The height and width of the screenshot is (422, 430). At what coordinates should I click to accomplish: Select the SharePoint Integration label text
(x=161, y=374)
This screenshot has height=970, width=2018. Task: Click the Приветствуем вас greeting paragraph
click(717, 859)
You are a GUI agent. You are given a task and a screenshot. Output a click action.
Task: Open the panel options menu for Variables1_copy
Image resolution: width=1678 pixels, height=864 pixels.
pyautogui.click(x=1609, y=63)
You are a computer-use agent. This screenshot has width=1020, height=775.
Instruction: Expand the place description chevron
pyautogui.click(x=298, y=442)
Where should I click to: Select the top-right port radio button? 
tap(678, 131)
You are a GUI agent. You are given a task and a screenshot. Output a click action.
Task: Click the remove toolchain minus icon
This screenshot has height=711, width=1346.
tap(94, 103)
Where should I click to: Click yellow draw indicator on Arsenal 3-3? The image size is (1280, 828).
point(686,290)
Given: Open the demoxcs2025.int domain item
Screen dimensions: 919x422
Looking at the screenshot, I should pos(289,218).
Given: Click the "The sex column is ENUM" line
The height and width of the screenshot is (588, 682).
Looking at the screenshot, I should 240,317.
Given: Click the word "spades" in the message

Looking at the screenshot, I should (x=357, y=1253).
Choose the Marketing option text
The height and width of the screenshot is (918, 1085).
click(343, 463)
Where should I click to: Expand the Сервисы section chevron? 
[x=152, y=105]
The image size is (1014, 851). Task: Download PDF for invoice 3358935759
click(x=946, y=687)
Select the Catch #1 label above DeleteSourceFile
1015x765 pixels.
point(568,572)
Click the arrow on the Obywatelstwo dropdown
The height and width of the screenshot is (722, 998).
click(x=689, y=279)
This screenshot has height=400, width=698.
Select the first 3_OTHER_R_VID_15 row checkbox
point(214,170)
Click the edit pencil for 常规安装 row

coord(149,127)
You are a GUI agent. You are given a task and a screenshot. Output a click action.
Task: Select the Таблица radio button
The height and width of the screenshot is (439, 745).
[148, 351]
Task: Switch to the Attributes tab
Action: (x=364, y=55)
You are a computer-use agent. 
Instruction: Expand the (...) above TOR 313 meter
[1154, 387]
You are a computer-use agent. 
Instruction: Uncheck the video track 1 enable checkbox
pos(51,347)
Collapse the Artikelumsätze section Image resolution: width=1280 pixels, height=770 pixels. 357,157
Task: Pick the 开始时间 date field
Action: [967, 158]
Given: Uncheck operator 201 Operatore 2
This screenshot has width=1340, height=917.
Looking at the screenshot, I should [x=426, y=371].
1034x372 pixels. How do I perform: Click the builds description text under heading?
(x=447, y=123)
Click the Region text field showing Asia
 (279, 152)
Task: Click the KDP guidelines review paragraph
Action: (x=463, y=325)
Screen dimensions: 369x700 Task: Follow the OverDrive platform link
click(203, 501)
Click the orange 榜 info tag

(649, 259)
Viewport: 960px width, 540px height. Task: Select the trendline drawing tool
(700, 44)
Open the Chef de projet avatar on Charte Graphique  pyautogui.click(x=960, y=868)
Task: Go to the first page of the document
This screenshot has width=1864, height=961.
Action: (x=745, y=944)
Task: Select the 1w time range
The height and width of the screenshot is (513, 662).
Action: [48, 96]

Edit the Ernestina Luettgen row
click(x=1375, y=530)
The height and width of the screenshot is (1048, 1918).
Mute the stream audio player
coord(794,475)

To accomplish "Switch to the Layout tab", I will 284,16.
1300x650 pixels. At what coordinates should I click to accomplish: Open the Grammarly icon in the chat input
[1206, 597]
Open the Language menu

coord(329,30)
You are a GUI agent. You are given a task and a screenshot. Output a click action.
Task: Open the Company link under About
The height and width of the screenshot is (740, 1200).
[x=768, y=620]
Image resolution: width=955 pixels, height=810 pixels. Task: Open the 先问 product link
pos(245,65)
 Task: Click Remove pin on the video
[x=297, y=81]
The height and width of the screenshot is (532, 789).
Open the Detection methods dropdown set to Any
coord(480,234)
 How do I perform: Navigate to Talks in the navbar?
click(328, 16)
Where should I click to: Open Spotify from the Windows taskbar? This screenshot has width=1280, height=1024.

-------------------------

**Task directions:** Using the data above, output each line exactly.

**Exercise answer:**
The height and width of the screenshot is (422, 430). At what coordinates should I click to accomplish: Select the SharePoint Integration label text
(x=161, y=374)
This screenshot has height=970, width=2018. Task: Click the Приветствуем вас greeting paragraph
click(717, 859)
You are a GUI agent. You are given a task and a screenshot. Output a click action.
Task: Open the panel options menu for Variables1_copy
Image resolution: width=1678 pixels, height=864 pixels.
pyautogui.click(x=1609, y=63)
You are a computer-use agent. This screenshot has width=1020, height=775.
Instruction: Expand the place description chevron
pyautogui.click(x=298, y=442)
Where should I click to: Select the top-right port radio button? 
tap(678, 131)
You are a GUI agent. You are given a task and a screenshot. Output a click action.
Task: Click the remove toolchain minus icon
This screenshot has height=711, width=1346.
tap(94, 103)
Where should I click to: Click yellow draw indicator on Arsenal 3-3? The image size is (1280, 828).
point(686,290)
Given: Open the demoxcs2025.int domain item
Screen dimensions: 919x422
Looking at the screenshot, I should pos(289,218).
Given: Click the "The sex column is ENUM" line
The height and width of the screenshot is (588, 682).
Looking at the screenshot, I should 240,317.
Given: Click the word "spades" in the message

Looking at the screenshot, I should (x=357, y=1253).
Choose the Marketing option text
The height and width of the screenshot is (918, 1085).
click(343, 463)
Where should I click to: Expand the Сервисы section chevron? 
[x=152, y=105]
The image size is (1014, 851). Task: Download PDF for invoice 3358935759
click(x=946, y=687)
Select the Catch #1 label above DeleteSourceFile
1015x765 pixels.
point(568,572)
Click the arrow on the Obywatelstwo dropdown
The height and width of the screenshot is (722, 998).
click(x=689, y=279)
This screenshot has height=400, width=698.
Select the first 3_OTHER_R_VID_15 row checkbox
point(214,170)
Click the edit pencil for 常规安装 row

coord(149,127)
You are a GUI agent. You are given a task and a screenshot. Output a click action.
Task: Select the Таблица radio button
The height and width of the screenshot is (439, 745).
[148, 351]
Task: Switch to the Attributes tab
Action: (x=364, y=55)
You are a computer-use agent. 
Instruction: Expand the (...) above TOR 313 meter
[1154, 387]
You are a computer-use agent. 
Instruction: Uncheck the video track 1 enable checkbox
pos(51,347)
Collapse the Artikelumsätze section Image resolution: width=1280 pixels, height=770 pixels. 357,157
Task: Pick the 开始时间 date field
Action: [967, 158]
Given: Uncheck operator 201 Operatore 2
This screenshot has width=1340, height=917.
Looking at the screenshot, I should [x=426, y=371].
1034x372 pixels. How do I perform: Click the builds description text under heading?
(x=447, y=123)
Click the Region text field showing Asia
 (279, 152)
Task: Click the KDP guidelines review paragraph
Action: (x=463, y=325)
Screen dimensions: 369x700 Task: Follow the OverDrive platform link
click(203, 501)
Click the orange 榜 info tag

(649, 259)
Viewport: 960px width, 540px height. Task: Select the trendline drawing tool
(700, 44)
Open the Chef de projet avatar on Charte Graphique  pyautogui.click(x=960, y=868)
Task: Go to the first page of the document
This screenshot has width=1864, height=961.
Action: (x=745, y=944)
Task: Select the 1w time range
The height and width of the screenshot is (513, 662).
Action: [48, 96]

Edit the Ernestina Luettgen row
click(x=1375, y=530)
The height and width of the screenshot is (1048, 1918).
Mute the stream audio player
coord(794,475)

To accomplish "Switch to the Layout tab", I will 284,16.
1300x650 pixels. At what coordinates should I click to accomplish: Open the Grammarly icon in the chat input
[1206, 597]
Open the Language menu

coord(329,30)
You are a GUI agent. You are given a task and a screenshot. Output a click action.
Task: Open the Company link under About
The height and width of the screenshot is (740, 1200).
[x=768, y=620]
Image resolution: width=955 pixels, height=810 pixels. Task: Open the 先问 product link
pos(245,65)
 Task: Click Remove pin on the video
[x=297, y=81]
The height and width of the screenshot is (532, 789).
Open the Detection methods dropdown set to Any
coord(480,234)
 How do I perform: Navigate to Talks in the navbar?
click(328, 16)
Where should I click to: Open Spotify from the Windows taskbar? This screenshot has width=1280, height=1024.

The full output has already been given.